It depends on which shit-weasel was going to end up running the region.
First of all, Rosenberg didn't know shit from apple butter when it came to the Caucasus. He was a Baltic-German, and while he could wax poetic about personal experiences in "The East," he really could only speak to the Baltics as a half-ass expert. But there were Nazi Party Caucasus-Germans with real life experience in the region and some of them were in position of power and could effect policy on some pretty scary results.
The other thing, nobody in the Nazi Government took Alfred Rosenberg seriously after a while. He had the unerring ability to piss off everyone around him, including those who professed to share his worldview, but different people had different time-limits of being able to deal with him. Some could not stand him after meeting him in five minutes, other had the patience to last five years. Hitler was in the latter category. And Hitler was prone to monologuing about everything and anything as the mood struck him. Some monologues were consistent. Others were contradictory. Which meant Hitler's views were only translated into actual policy if someone bothered to write it down and then pass the message along if suited their interests. That was the truly terrifying effective power of Bormann, jotting down all these Hitler after-belches and then showing some of them as Hitler's Official Government Policy to functionaries with Hitler nodding it through.

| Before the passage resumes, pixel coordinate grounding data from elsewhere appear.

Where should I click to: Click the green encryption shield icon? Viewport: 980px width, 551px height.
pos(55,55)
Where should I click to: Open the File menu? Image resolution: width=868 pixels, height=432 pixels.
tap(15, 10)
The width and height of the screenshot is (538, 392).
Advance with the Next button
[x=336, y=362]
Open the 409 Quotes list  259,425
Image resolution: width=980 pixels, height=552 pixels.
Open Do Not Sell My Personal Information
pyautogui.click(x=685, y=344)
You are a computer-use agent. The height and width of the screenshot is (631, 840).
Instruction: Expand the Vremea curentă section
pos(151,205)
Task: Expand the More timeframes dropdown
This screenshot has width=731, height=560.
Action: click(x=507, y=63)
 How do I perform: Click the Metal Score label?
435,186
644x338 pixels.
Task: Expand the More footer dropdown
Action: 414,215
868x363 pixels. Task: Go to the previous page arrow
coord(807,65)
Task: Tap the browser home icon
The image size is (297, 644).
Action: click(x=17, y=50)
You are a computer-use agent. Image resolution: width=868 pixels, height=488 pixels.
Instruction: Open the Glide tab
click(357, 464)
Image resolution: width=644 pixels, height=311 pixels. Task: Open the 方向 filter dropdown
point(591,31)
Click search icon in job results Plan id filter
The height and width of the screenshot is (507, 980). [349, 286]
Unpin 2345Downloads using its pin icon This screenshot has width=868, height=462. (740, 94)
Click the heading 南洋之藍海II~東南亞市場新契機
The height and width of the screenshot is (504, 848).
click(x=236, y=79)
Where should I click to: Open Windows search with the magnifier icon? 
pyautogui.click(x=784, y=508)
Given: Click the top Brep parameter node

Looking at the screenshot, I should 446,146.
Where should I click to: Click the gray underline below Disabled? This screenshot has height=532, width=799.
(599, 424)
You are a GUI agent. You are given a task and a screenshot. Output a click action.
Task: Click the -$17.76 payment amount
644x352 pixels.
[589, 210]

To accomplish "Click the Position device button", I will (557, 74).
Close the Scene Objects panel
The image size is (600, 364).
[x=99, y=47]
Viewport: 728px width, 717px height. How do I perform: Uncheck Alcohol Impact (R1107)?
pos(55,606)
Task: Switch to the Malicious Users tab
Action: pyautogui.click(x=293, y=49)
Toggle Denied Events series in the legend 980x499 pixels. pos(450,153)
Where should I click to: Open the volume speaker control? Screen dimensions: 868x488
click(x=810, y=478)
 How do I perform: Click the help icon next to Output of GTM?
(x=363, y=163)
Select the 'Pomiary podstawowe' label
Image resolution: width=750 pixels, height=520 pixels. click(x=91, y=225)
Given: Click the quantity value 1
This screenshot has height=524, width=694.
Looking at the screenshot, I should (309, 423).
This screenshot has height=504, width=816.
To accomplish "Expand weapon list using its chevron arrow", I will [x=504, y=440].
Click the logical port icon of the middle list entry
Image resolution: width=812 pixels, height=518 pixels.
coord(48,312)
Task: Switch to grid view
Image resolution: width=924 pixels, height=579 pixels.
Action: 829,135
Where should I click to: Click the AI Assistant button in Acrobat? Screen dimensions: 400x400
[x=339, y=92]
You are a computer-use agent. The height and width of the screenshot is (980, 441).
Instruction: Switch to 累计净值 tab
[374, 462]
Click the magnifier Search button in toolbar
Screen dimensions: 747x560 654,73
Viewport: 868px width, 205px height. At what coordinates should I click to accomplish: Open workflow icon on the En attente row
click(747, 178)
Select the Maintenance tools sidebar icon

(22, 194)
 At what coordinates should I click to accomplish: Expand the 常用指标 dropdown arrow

Add to this witch's brew of awful: SS and the Army. There is no way Himmler, pedantic and myopic as he was, would not see the potential to exploit a region with oil in it. And also, bright boys in the Army would have wanted a say, and as the Victorious German Army Fighting the Greatest War the German People Have Ever Seen, they would had a say. How much? Well, that's also debatable.
The unsatisfying answer is that "I don't know," but I would not read too much into Rosenberg. Hitler certainly didn't.